À Paris, en 1900, ils commencent à se faire plus rare. Ils évoquent immédiatement la Flandre, l’Artois ou la Picardie. À Paris on utilise ce terme surtout dans les quartiers où sont installés les ouvriers venus du Nord pour travailler dans les usines ou les chemins de fer (gares du Nord ou de la Villette.

Les différences majeures entre un estaminet et un bistrot ou un marchand de vin sont le fait de trouver plus facilement des bières (plus fortes) du Nord et non le vin rouge courant dans les autres débits de boissons, mais surtout c’est un endroit où l’on fume, principalement la pipe. L’air y est saturé de fumée grise, le lieu est sombre et bas de plafond. Les tables y sont lourdes et en bois, le décor simple ou inexistant. C’est aussi un lieu de rencontre masculin, entre jeux de cartes (manille) ou de dés, ou où l’on parle syndicalisme, politique ouvrière ou courses de pigeons voyageurs.

 

Les Guinguettes

Ces débits de boissons, situés « hors les murs » (au-delà de l’octroi de Paris pour payer moins de taxes sur l’alcool) disposent généralement de grandes terrasses ou jardins, de préférence près d’un cours d’eau ou d’un lac et sont décorés de treilles et de lampions afin d’y renforcer le décor familial et champêtre. On y danse au son de l’accordéon en dégustant le Ginguet (vin blanc local un peu aigrelet) et du sirop pour les dames.

Les « Assommoirs »

Ce sont des débits de boissons clandestins ou de très basse extraction. Situés généralement dans des caves, avec du mobilier récupéré ou bricolé (comme des tonneaux servant de tables), on y boit généralement du  « Tord-boyaux », du « Camphre » ou du « Vitriol » (des eaux-de-vie frelatées, souvent de l’alcool d’industrie parfumé).
C’est aussi le lieu de rencontre des « Apaches » (les voyous ou « gangs » parisiens)  et ils sont particulièrement mal famés.

Les prix

Bien entendu les prix dépendent du produit consommé, mais aussi du lieu.

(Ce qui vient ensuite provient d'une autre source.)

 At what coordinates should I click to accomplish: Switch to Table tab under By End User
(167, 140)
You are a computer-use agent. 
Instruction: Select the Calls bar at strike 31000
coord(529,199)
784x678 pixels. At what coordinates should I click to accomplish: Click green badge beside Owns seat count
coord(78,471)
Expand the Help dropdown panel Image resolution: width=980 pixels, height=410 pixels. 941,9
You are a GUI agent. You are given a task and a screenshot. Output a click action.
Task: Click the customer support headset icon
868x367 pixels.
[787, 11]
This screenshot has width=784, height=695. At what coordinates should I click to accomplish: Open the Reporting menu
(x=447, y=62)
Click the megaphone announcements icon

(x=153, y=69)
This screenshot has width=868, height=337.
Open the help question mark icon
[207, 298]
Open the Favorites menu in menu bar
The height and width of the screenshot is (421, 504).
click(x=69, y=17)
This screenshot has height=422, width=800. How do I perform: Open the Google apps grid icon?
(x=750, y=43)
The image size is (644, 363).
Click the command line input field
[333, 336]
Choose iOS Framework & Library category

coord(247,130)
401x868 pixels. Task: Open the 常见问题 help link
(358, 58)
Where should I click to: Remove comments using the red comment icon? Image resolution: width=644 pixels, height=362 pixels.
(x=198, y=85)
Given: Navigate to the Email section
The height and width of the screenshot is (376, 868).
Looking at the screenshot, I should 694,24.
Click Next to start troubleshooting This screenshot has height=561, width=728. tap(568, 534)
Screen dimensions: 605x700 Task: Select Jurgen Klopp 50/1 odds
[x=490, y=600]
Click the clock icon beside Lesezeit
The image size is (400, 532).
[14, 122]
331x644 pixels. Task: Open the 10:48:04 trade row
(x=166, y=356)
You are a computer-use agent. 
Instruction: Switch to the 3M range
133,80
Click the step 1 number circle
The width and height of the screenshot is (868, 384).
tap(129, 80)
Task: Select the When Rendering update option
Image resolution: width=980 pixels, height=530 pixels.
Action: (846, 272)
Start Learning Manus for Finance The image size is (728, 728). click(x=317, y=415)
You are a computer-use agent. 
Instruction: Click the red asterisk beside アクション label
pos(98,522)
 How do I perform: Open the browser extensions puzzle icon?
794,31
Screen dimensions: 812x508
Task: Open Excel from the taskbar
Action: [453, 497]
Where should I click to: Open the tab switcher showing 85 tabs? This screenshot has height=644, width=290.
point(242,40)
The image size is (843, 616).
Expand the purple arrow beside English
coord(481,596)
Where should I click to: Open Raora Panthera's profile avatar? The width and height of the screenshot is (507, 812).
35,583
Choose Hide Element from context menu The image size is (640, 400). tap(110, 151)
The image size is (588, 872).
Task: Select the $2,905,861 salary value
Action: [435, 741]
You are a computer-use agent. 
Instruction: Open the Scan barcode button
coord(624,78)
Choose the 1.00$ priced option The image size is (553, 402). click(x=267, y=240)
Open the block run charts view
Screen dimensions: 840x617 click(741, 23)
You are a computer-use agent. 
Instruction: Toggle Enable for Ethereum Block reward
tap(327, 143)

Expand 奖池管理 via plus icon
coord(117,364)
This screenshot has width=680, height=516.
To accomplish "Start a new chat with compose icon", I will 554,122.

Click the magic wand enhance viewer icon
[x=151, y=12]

  • Un canon de rouge chez le marchand de vin coûte 10 centimes (2 sous).
  • Une absinthe au Grand Café coûte de 50 à 90 centimes.
  • Un cocktail dans un bar américain coûte entre 1,50 F et 2,00 F.
  • Le café chez le bougnat (sans sucre) coûte 2 sous (10 cts) et pour 2 sous de plus on peut y ajouter un petit lolo (nuage de lait) ou un pousse café (une goutte d’eau de vie).
  • Le café dans un bistrot ou brasserie coûte de 25 cts à 30 cts, mais il est servi avec 2 morceaux de sucre.
  • Le café dans un Grand Café coûte de 40 cts à 60 cts. Vous payez le décor, le service impeccable, le droit de lire le journal et de rester 2 heures en terrasse. Ces cafés sont généralement servis en mazagran (une sorte de verre à pied) ou en filtre.

Note: En 1900 le pourboire n’est pas une option, c’est une institution. Dans un Grand Café si vous ne laissez pas au moins 1 sou (5 cts) de pourboire au garçon, vous étiez généralement très mal vu lors de votre visite suivante.